The cigarettes did not meet safety review requirements, the agency said.

The Food and Drug Administration this week banned the sale of four brands of R.J. Reynolds cigarettes, including the popular Camel Crush Bold.

The agency said the brands did not meet their safety review requirements.

As the Associated Press notes, FDA rules require companies to show that new cigarette brands are not any more harmful than other types already on the market. However, the agency said that in the case of the four banned brands, R.J. Reynolds “failed to show” that the cigarettes were “not substantially” different from older products.

This doesn’t necessarily mean that the four brands -- Camel Crush Bold, Pall Mall Deep Set Recessed Filter, Pall Mall Deep Set Recessed Filter Menthol and Vantage Tech 13 -- are any more hazardous than other types of cigarettes.

As FDA’s tobacco director Mitch Zeller explained, it means “the different characteristics of these products raise different issues of public health.”

“In our mind, these changed features raised questions for us,” he said.

In this Friday, July 17, 2015 photo, Camel Crush Bold cigarettes are on display in a shop in Pittsburgh.
In this Friday, July 17, 2015 photo, Camel Crush Bold cigarettes are on display in a shop in Pittsburgh.
AP

The agency has ordered retailers to stop the sale of these brands immediately. However, stores and distributors have been given 30 days to dispose of the products.

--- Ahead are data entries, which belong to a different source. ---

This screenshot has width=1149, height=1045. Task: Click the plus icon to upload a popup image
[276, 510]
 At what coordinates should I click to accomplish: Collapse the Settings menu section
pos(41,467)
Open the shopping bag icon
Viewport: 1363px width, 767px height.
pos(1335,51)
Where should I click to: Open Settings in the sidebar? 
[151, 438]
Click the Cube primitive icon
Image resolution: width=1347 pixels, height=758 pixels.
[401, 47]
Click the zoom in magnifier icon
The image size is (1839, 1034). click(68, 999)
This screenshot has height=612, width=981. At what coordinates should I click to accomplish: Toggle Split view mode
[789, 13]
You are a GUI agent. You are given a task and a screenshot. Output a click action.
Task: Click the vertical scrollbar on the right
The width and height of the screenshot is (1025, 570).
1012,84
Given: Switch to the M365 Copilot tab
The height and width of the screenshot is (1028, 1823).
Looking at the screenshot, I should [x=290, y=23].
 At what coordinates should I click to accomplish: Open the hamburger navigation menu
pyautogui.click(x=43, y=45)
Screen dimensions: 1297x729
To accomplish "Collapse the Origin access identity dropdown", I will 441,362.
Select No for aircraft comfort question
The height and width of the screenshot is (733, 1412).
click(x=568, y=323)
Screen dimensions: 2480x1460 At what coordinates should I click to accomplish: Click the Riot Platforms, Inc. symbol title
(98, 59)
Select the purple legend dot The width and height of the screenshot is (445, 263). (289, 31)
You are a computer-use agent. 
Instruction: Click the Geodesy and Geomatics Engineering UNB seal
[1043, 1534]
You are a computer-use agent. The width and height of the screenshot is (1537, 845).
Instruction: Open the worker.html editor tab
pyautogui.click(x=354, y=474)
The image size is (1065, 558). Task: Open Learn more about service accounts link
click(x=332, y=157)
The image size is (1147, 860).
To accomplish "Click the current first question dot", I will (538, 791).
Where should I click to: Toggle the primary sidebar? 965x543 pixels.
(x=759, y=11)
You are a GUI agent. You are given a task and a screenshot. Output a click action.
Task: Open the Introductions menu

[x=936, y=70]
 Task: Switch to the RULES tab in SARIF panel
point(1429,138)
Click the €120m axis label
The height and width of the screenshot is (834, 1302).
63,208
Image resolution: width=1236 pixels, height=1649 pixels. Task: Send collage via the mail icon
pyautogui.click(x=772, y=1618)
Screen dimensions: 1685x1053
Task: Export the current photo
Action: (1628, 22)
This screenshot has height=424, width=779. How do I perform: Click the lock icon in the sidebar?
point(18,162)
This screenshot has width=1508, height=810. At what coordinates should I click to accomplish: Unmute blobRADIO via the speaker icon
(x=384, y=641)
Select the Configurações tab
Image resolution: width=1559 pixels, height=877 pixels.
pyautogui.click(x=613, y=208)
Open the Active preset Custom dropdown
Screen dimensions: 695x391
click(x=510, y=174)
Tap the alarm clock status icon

“Failure to obey federal tobacco product laws may result in the FDA initiating further action without notice, including, but not limited to, civil money penalties, no-tobacco-sale orders, criminal prosecution, seizure, and/or injunction,” the agency said.

R. J. Reynolds said this week that it “strongly disagrees” with the FDA decision.

“Our submissions to the agency on these brands were comprehensive, and we believe we effectively demonstrated substantial equivalence,” said Jeffery S. Gentry, the company’s executive vice president for operations, in a statement.

The tobacco company, whose brands include Newport, Lucky Strike and Kent, has not indicated if it's planning on taking any further steps of action, according to the New York Times. Gentry said, however, that they were “examining all of our options.”